(RECORDS SHOWN Opens)

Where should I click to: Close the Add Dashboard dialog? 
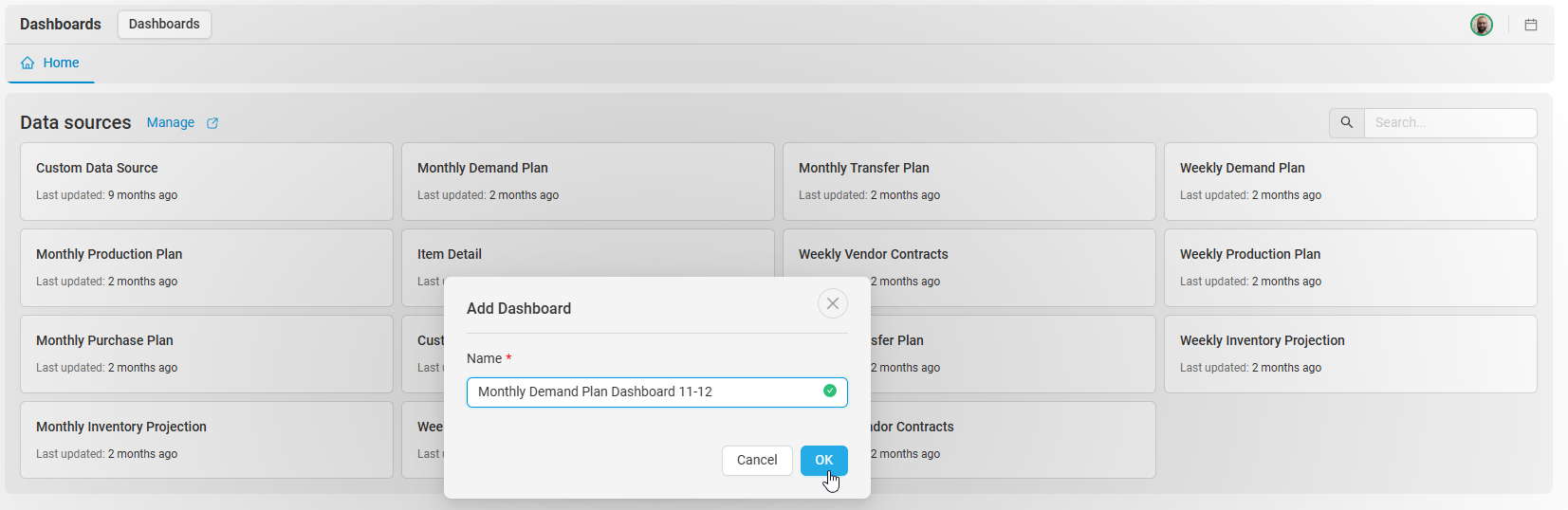pos(833,303)
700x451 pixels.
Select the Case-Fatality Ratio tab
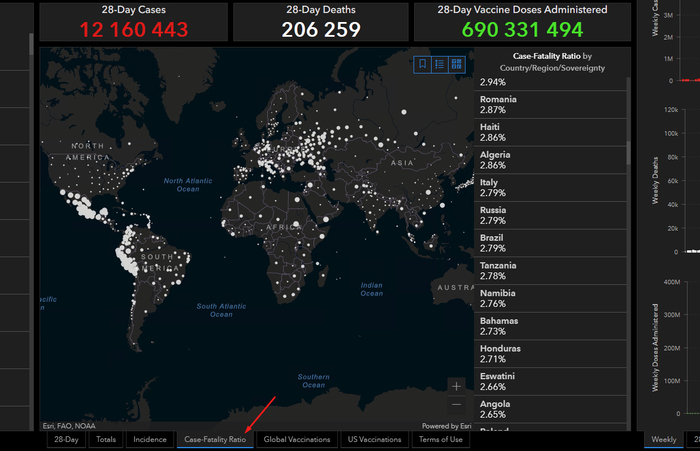coord(215,439)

(RECORDS SHOWN Closes)

A precise copy of each record, with the images removed, should be output.

Where should I click to: Close the Add Dashboard dialog? 
pos(833,303)
700x451 pixels.
Select the Case-Fatality Ratio tab
coord(215,439)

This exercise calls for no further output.